I have to admit, I may owe Ashton Shepherd an apology – for not being familiar enough with her debut album to have formed an opinion based on its two single releases. It’s not that I didn’t like her. I did. I do. But I didn’t own her debut album, Sounds So Good, and didn’t get a chance to know her well enough through radio.
Ashton Shepherd emerged to radio in 2008 with Takin’ Off This Pain, the first single from Sounds So Good. I completely loved Takin’ Off This Pain – a strong woman with a hard hand but a tender heart – and that’s how I heard Ashton Shepherd in that track. But the second single and title track, Sounds So Good, didn’t hit me as hard and then it seems Ashton wasn’t around much on the radio to be heard.
Well, like a storm up from the south, Ashton Shepherd sneaks up with a powerful sophomore album, Where Country Grows, that has no fillers, no sophomore jinx and no reason not to love it !
In Look It Up, the album’s first single, Ashton re-emerges with the sass she introduced fans to in the personality of her previous album. Conceived in The Pickin’ Shed, Shepherd wrote or co-wrote 8 of the 10 tracks on Where Country Grows.
And no, “The Pickin’ Shed” is not Nashville’s newest recording studio. It’s Ashton’s creative cabin in the backyard of her Leroy farm where Shepherd raises a family, crops, her voice and sells the labor of all that love !
Ashton Shepherd has a very unique sound and an unusually strong and diverse vocal range. Blending a mixture of Ashton Shepherd, Tammy Wynette and Loretta Lynn, Shepherd doesn’t waste one minute or one track entertaining you with her vocal and songwriting diversity.
Where Country Grows may have been conceived in The Pickin’ Shed. But Where Country Grows is in the heart and soul of Ashton Shepherd, “in the hearts of those that know what life’s all about” and in stores July 12, 2011. Be sure to pick up or download a copy to your playlist because Ashton Shepherd knows how to plant, pick and harvest a crop Where Country Grows and delivers both an original and Deluxe Edition … to more than your local grocer !
But prior to delivery it must have been difficult picking the first release from the crop of Where Country Grows because there are just so many songs that raise their voice to what I’m going to call Shepherd’s signature sound – vocal and personal strength and sass – and could have had top billing.
The album is a pretty uptempo compilation of family, fun, life, love and introspection – you know, everything country – with a subtle mix of tender ballads that allow you to stop and catch your breath. But the stories are delivered flawlessly through a set of pipes that must echo through the star-filled skies of Leroy, Alabama where there’s “no noise, no red lights and no buildings messin’ up my moonlight” Ashton cheers in More Cows Than People – a strong contender in my opinion for a first release.

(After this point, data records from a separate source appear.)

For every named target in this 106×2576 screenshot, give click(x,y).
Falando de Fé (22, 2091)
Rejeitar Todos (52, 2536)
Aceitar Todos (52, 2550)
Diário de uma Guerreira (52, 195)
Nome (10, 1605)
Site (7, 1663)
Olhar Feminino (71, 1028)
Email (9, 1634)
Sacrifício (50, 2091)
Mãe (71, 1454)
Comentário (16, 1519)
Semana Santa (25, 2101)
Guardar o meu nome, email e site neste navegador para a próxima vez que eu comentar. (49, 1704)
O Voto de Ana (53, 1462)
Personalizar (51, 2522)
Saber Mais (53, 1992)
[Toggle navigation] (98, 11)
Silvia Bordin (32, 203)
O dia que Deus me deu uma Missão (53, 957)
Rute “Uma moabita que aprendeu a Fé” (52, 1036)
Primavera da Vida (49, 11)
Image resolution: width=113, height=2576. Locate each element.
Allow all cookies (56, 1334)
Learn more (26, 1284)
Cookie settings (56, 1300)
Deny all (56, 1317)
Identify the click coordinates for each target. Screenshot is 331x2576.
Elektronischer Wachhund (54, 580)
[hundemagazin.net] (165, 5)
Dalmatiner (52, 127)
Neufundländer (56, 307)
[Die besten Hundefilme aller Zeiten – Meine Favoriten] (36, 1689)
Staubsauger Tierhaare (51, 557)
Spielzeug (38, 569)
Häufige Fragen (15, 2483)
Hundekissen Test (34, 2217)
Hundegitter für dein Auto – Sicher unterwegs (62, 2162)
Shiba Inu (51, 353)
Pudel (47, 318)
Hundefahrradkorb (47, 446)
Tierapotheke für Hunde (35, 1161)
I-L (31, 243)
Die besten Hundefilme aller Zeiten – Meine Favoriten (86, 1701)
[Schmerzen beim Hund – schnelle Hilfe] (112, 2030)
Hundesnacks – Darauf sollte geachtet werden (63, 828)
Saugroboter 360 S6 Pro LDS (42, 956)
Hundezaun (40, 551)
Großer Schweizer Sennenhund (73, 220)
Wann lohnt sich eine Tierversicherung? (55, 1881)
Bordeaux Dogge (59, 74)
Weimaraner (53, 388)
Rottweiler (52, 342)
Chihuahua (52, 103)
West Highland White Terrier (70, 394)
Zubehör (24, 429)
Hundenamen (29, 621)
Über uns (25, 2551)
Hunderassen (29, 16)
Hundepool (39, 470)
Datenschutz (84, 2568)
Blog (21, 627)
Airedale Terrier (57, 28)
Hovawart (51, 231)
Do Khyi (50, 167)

As is the title cut, Where Country Grows, a song so visually rich in detail you’ll not only smell the honeysuckle and feel the breeze, but by the time Shepherd finishes winding you down those country roads you’re definitely going to feel you’re missing out on life and you’ll wish you lived there.
It’s hard to pick a favorite off this album. Beer on a Boat is a hell-raising Saturday night anthem while Tryin’ to go to Church is a Sunday morning confession of why “I keep saying Lord I’m gonna get to ya”. The tender ballad While It Ain’t Raining reminds us that “life’s like the weather, always changing, better make the most of it all … while it ain’t raining.” And in I’m Just a Woman, Ashton tenderly delivers a Tammy Wynette sounding tribute to women and relationships while in one of Ashton’s favorites, Rory’s Radio, she steps it up to a toe-tapping tribute to a time, a place and a brother (Shepherd’s) killed in a car accident. But don’t worry about whether Ashton’s heartbroken. By the time I’m Good is over there’ll be no doubt in your mind that Ashton survived that breakup. And That All Leads to One Thing . . .
If you’re familiar with Ashton then you’ve probably been waiting for this sophomore follow-up album. If you’re not familiar with Ashton Shepherd then Look It Up because Ashton Shepherd is a refreshing reminder of Where Country Grows.